# Start of Selected excerpt

“From the time the blackout started (about 2:30 p.m.) and for two hours afterward, phones in the offices of the police department, the telephone company, the radio station and The Era rang almost constantly.”
The difference between the “dark day” happening today and this one mentioned above from an article that appeared in The Era on Monday, Sept. 25, 1950 is that everyone knows there is a solar eclipse today. On Sept. 24, 1950, everyone was in the dark — literally and figuratively — about what was happening.
An Associate Press article in the Sept. 25, 1950, edition explained, “The smog — product of forest fires smouldering in Canada — which struck Bradford and vicinity yesterday afternoon, blacking out the sun gave rise to more speculation among the citizenry than anything that has occurred in years.”
We asked residents who remembered that day to share their recollection.
By the next day’s newspaper, people had the explanation, but that uncertainty stuck, with residents today still questioning that explanation.
Ron Swanson of Kane was a child on Sept. 24, 1950.
“I was just 10 years old at the time, and I remember very well,” Swanson said. “It was just around midday, I think it was. It almost turned to night. I never heard an explanation for it. The rumor at the time was there was a big forest fire in Canada. I think that was a bunch of hooey.”
Swanson explained that people were really scared.
“And it wasn’t just for a few minutes. It was for most of the day. Toward the evening it started to clear up and brighten up for a little bit. It was scary and it was eerie — I don’t know how else to explain it — It just shook everybody up.”

# End of Selected excerpt
# Start of Data provided

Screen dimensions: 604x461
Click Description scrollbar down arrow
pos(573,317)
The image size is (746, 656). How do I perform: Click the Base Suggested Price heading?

# End of Data provided

Reproduce word for word the part of the article about the 1950 dark day starting with "An Associate Press" and going on through "questioning that explanation.".

• **Completed exercise**
An Associate Press article in the Sept. 25, 1950, edition explained, “The smog — product of forest fires smouldering in Canada — which struck Bradford and vicinity yesterday afternoon, blacking out the sun gave rise to more speculation among the citizenry than anything that has occurred in years.”
We asked residents who remembered that day to share their recollection.
By the next day’s newspaper, people had the explanation, but that uncertainty stuck, with residents today still questioning that explanation.